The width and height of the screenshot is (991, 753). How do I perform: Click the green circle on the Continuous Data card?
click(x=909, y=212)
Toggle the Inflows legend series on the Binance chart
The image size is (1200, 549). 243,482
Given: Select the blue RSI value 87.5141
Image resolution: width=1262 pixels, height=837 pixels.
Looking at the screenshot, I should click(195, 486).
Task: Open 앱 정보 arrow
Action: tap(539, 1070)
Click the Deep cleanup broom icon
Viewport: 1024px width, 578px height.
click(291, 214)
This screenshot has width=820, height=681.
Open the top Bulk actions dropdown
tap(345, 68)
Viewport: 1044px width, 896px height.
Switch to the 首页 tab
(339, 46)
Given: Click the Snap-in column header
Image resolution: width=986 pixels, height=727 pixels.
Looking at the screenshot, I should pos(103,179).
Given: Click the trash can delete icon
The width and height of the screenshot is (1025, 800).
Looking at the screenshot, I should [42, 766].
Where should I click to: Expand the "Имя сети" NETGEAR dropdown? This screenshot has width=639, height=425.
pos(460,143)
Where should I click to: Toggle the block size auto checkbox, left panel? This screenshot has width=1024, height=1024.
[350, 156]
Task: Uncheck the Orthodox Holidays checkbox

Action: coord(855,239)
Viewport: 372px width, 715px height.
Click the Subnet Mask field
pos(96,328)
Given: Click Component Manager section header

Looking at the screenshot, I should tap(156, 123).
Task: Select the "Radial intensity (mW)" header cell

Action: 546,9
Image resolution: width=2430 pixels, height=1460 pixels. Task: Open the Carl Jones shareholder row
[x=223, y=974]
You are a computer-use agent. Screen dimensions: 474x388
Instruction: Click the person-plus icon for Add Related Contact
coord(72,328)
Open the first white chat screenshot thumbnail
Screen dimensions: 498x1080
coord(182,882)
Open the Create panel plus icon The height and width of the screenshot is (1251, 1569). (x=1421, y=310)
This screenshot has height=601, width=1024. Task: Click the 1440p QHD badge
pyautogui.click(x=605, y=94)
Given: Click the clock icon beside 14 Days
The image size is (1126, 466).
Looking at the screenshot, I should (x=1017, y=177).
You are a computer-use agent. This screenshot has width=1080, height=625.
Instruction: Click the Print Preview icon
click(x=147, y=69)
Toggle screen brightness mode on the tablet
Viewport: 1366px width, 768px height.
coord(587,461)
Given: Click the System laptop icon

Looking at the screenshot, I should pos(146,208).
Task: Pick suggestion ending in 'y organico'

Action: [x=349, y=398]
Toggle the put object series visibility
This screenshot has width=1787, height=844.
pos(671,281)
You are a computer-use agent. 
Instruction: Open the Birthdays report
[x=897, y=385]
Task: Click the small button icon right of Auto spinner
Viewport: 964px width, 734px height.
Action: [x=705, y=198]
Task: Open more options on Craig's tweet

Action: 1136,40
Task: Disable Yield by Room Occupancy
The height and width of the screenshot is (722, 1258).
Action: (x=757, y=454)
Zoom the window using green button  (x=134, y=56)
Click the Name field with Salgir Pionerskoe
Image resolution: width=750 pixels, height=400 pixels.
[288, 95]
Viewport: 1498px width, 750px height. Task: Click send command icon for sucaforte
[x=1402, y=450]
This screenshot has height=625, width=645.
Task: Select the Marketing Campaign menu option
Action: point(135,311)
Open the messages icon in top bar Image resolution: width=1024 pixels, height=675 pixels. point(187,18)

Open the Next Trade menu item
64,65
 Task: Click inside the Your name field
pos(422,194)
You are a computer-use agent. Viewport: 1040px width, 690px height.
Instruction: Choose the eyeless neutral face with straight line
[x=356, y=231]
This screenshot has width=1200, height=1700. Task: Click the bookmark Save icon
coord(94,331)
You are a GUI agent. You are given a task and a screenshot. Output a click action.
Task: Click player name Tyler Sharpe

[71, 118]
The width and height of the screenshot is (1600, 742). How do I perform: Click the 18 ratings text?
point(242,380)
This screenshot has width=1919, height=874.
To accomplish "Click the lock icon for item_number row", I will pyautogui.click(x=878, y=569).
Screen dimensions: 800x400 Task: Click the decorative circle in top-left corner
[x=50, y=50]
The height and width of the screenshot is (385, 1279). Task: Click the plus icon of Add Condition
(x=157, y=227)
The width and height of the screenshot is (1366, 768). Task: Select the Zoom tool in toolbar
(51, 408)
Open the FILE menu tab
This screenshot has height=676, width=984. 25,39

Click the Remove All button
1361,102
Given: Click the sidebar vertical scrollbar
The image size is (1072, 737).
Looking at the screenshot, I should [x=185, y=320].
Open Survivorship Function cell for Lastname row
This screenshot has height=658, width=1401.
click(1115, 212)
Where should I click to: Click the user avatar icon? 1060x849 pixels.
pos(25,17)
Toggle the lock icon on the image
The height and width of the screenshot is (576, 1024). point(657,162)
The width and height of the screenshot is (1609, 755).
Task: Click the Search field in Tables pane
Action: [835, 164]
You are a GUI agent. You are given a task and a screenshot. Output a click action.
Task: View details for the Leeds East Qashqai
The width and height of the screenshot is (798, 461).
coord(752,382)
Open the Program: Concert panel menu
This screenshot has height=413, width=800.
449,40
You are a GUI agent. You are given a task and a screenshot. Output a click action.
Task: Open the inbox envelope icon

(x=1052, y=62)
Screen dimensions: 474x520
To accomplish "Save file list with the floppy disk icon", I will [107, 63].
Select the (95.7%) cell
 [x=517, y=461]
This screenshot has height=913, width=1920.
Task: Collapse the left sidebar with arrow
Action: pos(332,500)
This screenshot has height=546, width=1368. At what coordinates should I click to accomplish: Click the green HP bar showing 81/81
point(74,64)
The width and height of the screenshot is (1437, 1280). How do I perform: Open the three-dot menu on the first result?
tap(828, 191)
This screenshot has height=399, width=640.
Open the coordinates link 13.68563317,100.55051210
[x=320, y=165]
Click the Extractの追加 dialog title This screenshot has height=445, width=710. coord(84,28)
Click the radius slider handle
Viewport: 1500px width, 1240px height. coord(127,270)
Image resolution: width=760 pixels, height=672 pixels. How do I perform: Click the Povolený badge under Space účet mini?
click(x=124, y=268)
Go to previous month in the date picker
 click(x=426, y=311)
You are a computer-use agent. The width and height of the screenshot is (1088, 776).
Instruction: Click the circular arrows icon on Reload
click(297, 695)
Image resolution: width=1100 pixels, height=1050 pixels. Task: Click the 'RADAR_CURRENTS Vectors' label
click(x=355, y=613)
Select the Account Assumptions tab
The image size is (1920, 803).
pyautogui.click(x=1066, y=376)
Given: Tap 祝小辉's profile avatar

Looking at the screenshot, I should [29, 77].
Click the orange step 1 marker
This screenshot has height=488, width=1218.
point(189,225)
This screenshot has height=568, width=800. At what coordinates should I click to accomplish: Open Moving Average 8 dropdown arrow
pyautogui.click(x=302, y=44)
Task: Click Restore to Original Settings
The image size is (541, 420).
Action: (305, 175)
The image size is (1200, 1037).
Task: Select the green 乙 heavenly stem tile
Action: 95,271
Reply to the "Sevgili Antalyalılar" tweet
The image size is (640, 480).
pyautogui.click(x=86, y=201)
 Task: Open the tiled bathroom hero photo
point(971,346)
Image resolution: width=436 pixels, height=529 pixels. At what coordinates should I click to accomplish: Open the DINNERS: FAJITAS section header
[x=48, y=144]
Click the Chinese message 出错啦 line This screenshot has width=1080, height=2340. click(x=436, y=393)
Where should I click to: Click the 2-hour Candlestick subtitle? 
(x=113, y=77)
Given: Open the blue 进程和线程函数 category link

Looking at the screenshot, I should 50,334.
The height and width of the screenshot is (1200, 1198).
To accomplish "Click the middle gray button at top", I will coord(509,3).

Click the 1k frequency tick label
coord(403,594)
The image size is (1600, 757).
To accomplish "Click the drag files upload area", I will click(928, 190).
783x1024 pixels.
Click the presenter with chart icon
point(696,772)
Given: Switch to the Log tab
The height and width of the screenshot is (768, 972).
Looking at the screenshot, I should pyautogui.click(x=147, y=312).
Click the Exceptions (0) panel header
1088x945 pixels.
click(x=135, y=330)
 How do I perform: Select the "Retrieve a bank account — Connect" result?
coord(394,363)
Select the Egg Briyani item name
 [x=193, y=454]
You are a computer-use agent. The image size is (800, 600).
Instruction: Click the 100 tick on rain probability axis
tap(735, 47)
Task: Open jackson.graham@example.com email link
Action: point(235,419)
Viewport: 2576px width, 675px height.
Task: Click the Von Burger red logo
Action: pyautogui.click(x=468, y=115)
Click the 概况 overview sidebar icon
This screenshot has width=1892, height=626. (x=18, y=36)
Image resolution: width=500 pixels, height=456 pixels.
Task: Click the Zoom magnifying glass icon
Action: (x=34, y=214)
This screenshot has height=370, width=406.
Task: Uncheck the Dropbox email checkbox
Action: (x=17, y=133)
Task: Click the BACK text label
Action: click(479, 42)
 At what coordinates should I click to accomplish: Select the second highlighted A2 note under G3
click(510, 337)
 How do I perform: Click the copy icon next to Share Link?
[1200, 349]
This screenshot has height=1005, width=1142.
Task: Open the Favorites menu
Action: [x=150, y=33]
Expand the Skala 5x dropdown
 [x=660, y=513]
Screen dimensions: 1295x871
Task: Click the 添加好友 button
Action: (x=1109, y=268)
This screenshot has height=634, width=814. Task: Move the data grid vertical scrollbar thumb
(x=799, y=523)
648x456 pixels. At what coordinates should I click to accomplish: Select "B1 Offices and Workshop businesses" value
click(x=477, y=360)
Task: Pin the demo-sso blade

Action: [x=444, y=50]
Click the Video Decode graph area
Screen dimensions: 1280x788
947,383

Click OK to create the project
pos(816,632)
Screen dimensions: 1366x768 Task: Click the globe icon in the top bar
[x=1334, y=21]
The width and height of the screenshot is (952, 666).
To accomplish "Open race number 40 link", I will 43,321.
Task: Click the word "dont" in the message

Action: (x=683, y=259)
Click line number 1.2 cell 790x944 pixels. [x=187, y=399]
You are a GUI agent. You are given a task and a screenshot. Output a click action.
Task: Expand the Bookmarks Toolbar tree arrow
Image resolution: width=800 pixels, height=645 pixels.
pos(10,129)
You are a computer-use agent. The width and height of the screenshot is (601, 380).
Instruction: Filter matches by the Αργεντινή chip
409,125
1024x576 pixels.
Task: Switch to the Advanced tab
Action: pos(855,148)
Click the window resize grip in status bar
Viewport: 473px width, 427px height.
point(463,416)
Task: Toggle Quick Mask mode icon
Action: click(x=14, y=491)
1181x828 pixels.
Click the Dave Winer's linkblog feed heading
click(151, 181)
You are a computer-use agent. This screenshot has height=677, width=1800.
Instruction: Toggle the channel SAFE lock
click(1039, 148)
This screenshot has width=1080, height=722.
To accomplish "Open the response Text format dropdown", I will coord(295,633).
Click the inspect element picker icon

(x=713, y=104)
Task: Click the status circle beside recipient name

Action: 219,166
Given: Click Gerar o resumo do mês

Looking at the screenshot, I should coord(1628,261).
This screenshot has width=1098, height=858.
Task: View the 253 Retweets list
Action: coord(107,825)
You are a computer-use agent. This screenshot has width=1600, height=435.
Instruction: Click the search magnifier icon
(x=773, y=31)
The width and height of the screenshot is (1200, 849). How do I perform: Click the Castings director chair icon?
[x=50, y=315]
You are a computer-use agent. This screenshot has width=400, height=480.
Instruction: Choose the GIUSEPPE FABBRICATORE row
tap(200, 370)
=-=-=
◆ ACTIVITY ◆
At the line containing "Instruction: Toggle the channel SAFE lock", start copying. Continue exactly through the final line of the entries above and stop there.

◆ YOUR SOLUTION ◆
Instruction: Toggle the channel SAFE lock
click(1039, 148)
This screenshot has width=1080, height=722.
To accomplish "Open the response Text format dropdown", I will coord(295,633).
Click the inspect element picker icon

(x=713, y=104)
Task: Click the status circle beside recipient name

Action: 219,166
Given: Click Gerar o resumo do mês

Looking at the screenshot, I should coord(1628,261).
This screenshot has width=1098, height=858.
Task: View the 253 Retweets list
Action: coord(107,825)
You are a computer-use agent. This screenshot has width=1600, height=435.
Instruction: Click the search magnifier icon
(x=773, y=31)
The width and height of the screenshot is (1200, 849). How do I perform: Click the Castings director chair icon?
[x=50, y=315]
You are a computer-use agent. This screenshot has width=400, height=480.
Instruction: Choose the GIUSEPPE FABBRICATORE row
tap(200, 370)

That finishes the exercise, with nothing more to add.